> _Data rows_:
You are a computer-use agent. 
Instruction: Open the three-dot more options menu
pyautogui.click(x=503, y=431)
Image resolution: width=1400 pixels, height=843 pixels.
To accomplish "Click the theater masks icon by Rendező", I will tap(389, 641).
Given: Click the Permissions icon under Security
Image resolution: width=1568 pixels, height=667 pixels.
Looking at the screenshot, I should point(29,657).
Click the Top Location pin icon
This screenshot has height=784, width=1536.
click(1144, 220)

> _Directions for this task_: Which lines in the entries above contain the string "icon"? Show each of them in full.

> _Exercise result_:
To accomplish "Click the theater masks icon by Rendező", I will tap(389, 641).
Given: Click the Permissions icon under Security
Click the Top Location pin icon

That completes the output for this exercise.